Bestandteile einer Brautkrone von der Stader Geest - Ende 19. Jahrhundert.

Foto: D. Alsdorf

 Ganz offensichtlich war es in Oldendorf  - vielleicht im gesamten Kirchspiel – noch bis weit in die zweite Hälfte des 19. Jahrhunderts der Brauch, Kleinkindern, Mädchen und ledigen jungen Frauen eine der Brautkrone nachempfundene Totenkrone mit ins Grab zu geben. Volkskundler vermuten, dass die zu früh Verstorbenen mit der Grabbeigabe für den nicht erreichten Brautstand symbolisch „entschädigt“ werden sollten. Der Aspekt, die Leiche im Sarg zu schmücken, dürfte allerdings im Vordergrund gestanden zu haben. Zumindest im Oldendorf des 19. Jahrhunderts. Denn anders als heute, wurde ein Verstorbener tagelang im Hause aufgebahrt. Nachbarn, Freunde und Verwandte nahmen am offenen Sarg Abschied. Bekannt ist, dass allgemein besonders bei Kindern und jungen Mädchen Kunstblumen und Schleifen als Schmuck verwendet wurden.
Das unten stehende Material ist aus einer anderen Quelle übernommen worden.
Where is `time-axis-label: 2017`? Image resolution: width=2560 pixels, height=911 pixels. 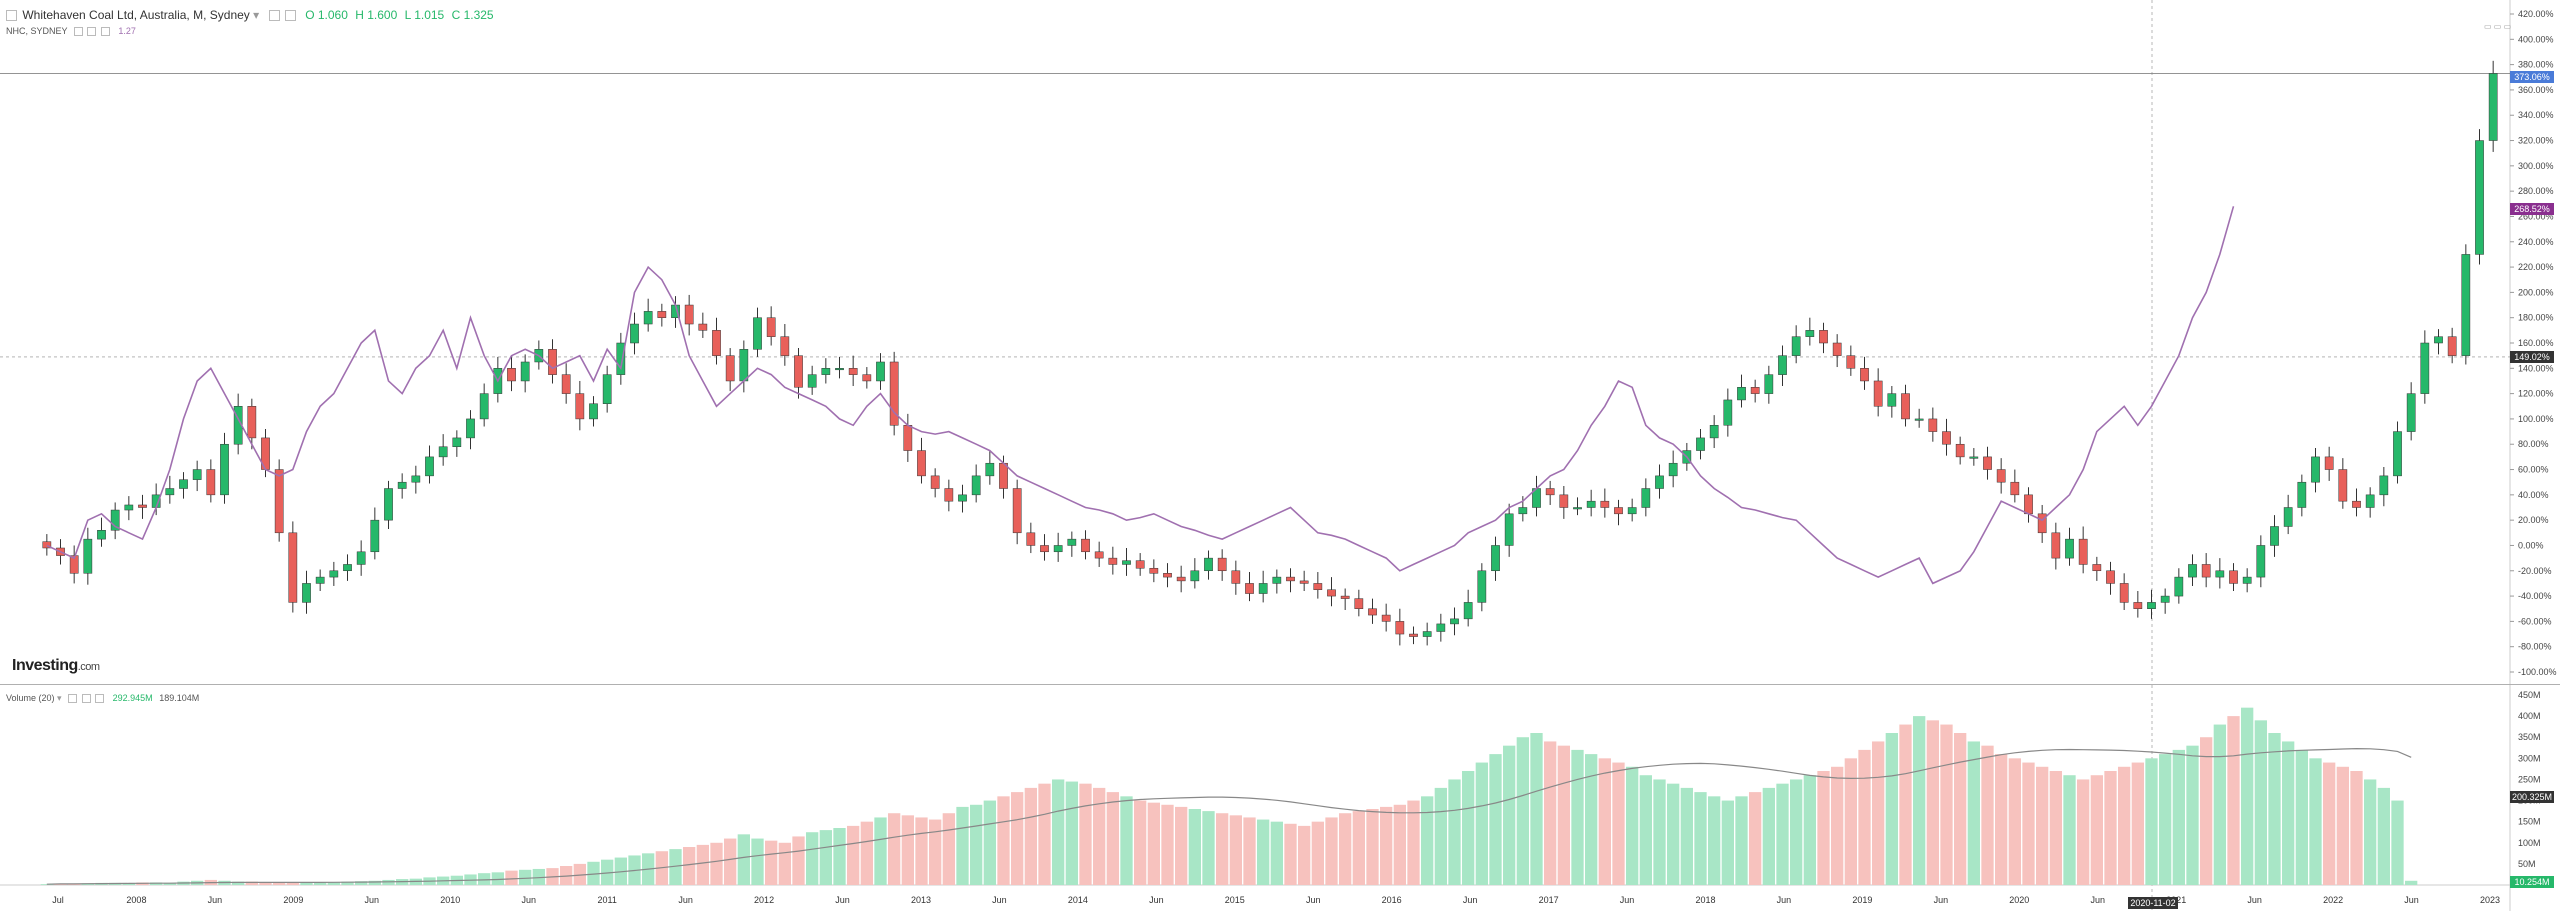
time-axis-label: 2017 is located at coordinates (1549, 900).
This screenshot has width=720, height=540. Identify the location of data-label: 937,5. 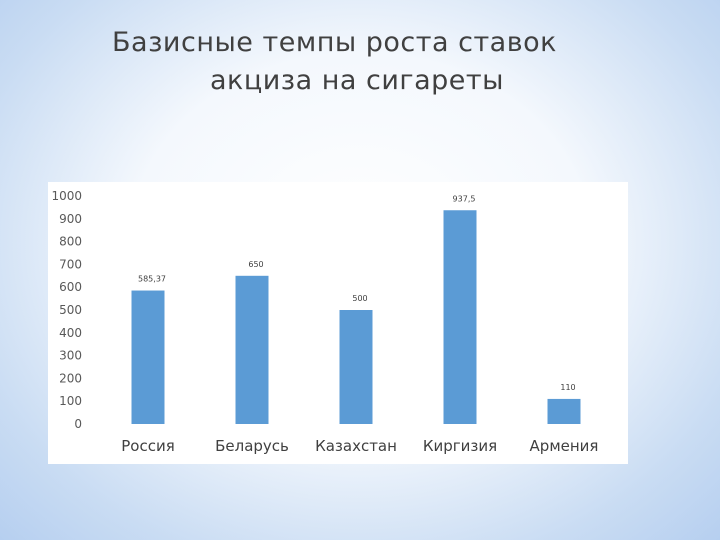
(464, 198).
Brautkrone von der Stader Geest, 19. Jahrhundert. 

Foto: D. Alsdorf

 

Der Schmuck der Leiche war die einzige Möglichkeit, den Status der Familie und des Verstorbenen zum Ausdruck zu bringen. Denn auf dem Kirchhof blieb nur ein mit Gras bewachsener Hügel zurück. Dauerhafte Grabmale aus Sandstein für die bäuerliche Bevölkerung kamen erst wenige Jahre später in Mode. Das Leichenhemd war für alle gleich und auch der Sarg, das haben ebenfalls die Grabungen in Oldendorf ergeben, wies – von wenigen Ausnahmen des örtlichen Adels abgesehen - keine Besonderheiten auf. Die leicht trapezförmigen Särge, aus Eichenholz gefertigt und mit schwarzer Farbe bemalt, besaßen bereits einen hohen Wölbdeckel wie heute. Eiserne Griffe gab es nicht. Die bereits industriell gefertigten Sargschrauben waren standarisiert, ebenso die Mehrzahl der Totenkronen. Angesichts der Befunde darf vermutet werden, dass der einfache Kopfschmuck für Kleinkinder – bestehend aus großen bunten Hohlglasperlen und Kunstblumen - ebenso beim Tischler zu haben war, wie der Standartsarg.

 Die Hintergründe zu dem in Oldendorf wieder entdeckten Brauch, Mädchen und Ledige mit Totenkronen zu bestatten, bleiben nach wie vor voller Rätsel, die sich nicht ohne weitere Beobachtungen lösen lassen. Seitens der Archäologie wurde versucht, Informationen über eine weitere Verbreitung in der Umgebung zu gewinnen. Doch Befragungen bei den schweigsamen Friedhofsarbeitern, ob sie jemals bei ihren Arbeiten Reste solcher Hauben bzw. deren bunte Hohlperlen bemerkten, verliefen bislang negativ.